EXERCISE: Copy the items from the line containing "You are a GUI" through the line containing "pos(516,174)" word for word, leaving out the pictures.

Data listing
************

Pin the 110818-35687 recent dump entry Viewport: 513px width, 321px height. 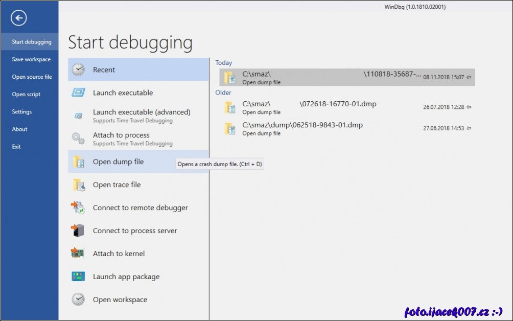tap(469, 77)
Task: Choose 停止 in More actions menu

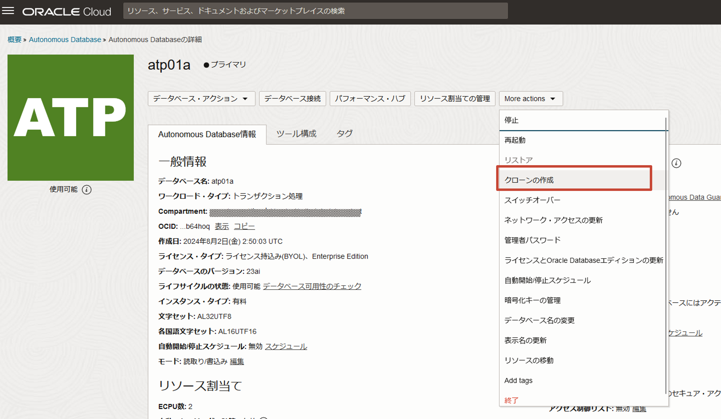Action: (511, 120)
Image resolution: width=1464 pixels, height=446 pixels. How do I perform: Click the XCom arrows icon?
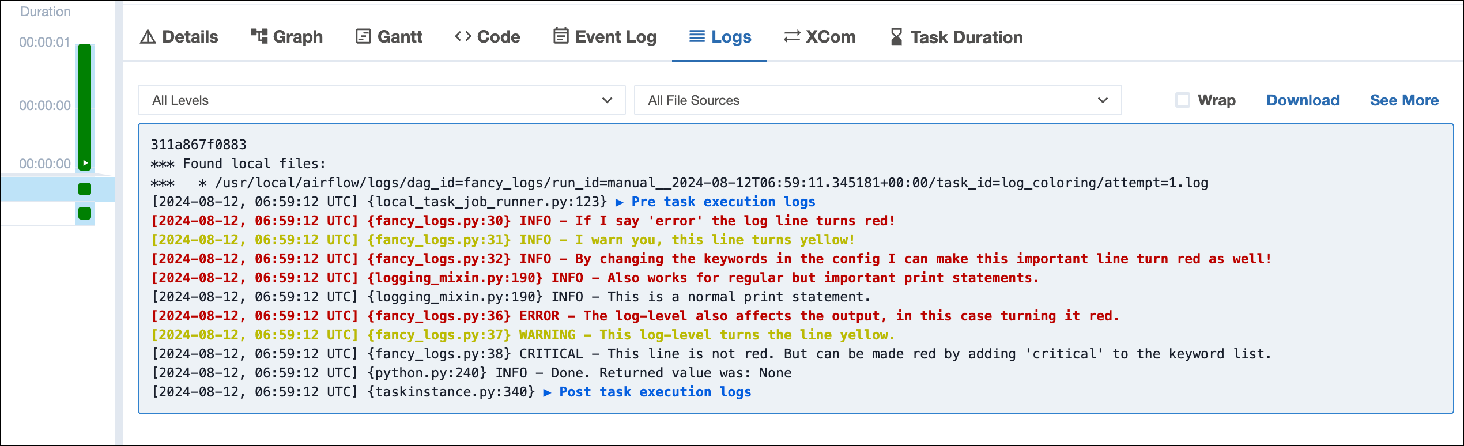[792, 37]
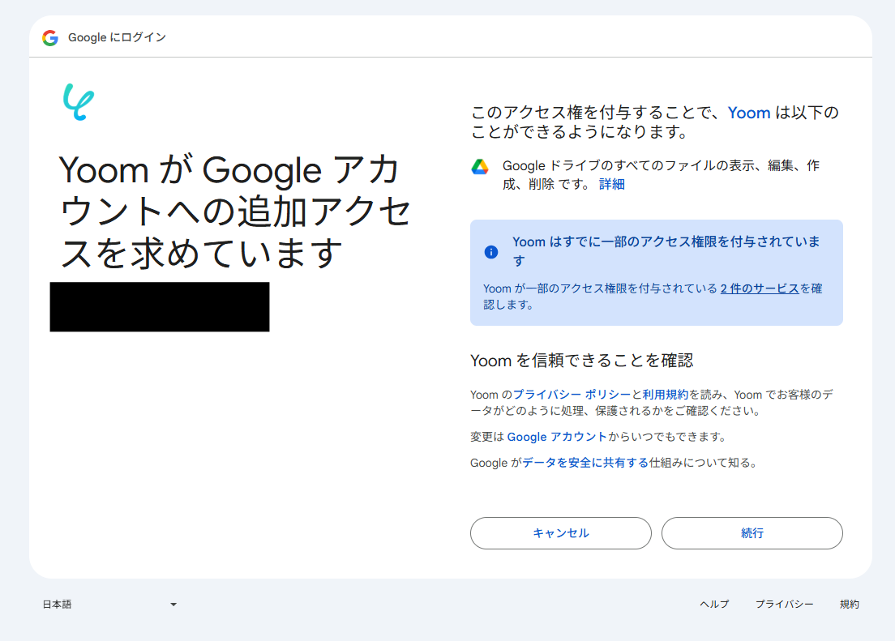This screenshot has height=641, width=895.
Task: Open the 詳細 link for Drive access
Action: [612, 184]
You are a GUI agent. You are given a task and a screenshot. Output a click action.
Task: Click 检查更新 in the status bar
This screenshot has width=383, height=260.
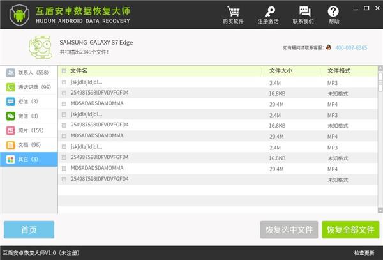point(364,253)
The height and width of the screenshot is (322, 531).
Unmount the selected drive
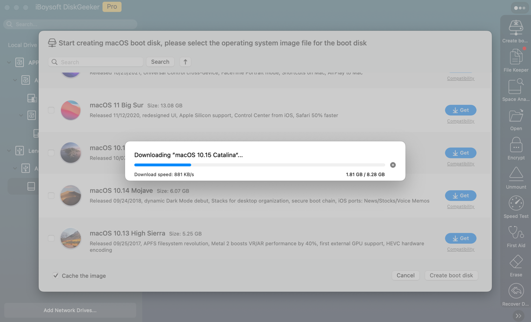pos(516,174)
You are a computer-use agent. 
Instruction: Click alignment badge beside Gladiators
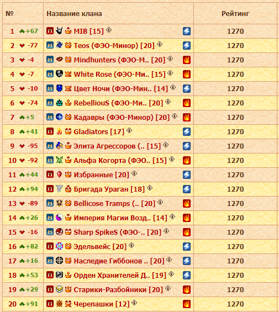click(x=50, y=131)
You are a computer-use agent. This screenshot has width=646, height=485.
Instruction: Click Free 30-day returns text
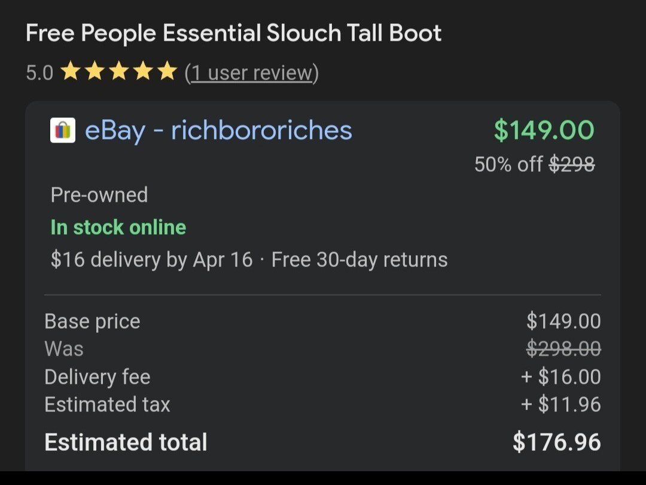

************

TASK ANSWER:
You are a GUI agent. You are given a task and a screenshot. Output a click action.
Task: Click 检查更新 in the status bar
This screenshot has width=383, height=260.
point(364,253)
The height and width of the screenshot is (322, 531).
Unmount the selected drive
pos(516,174)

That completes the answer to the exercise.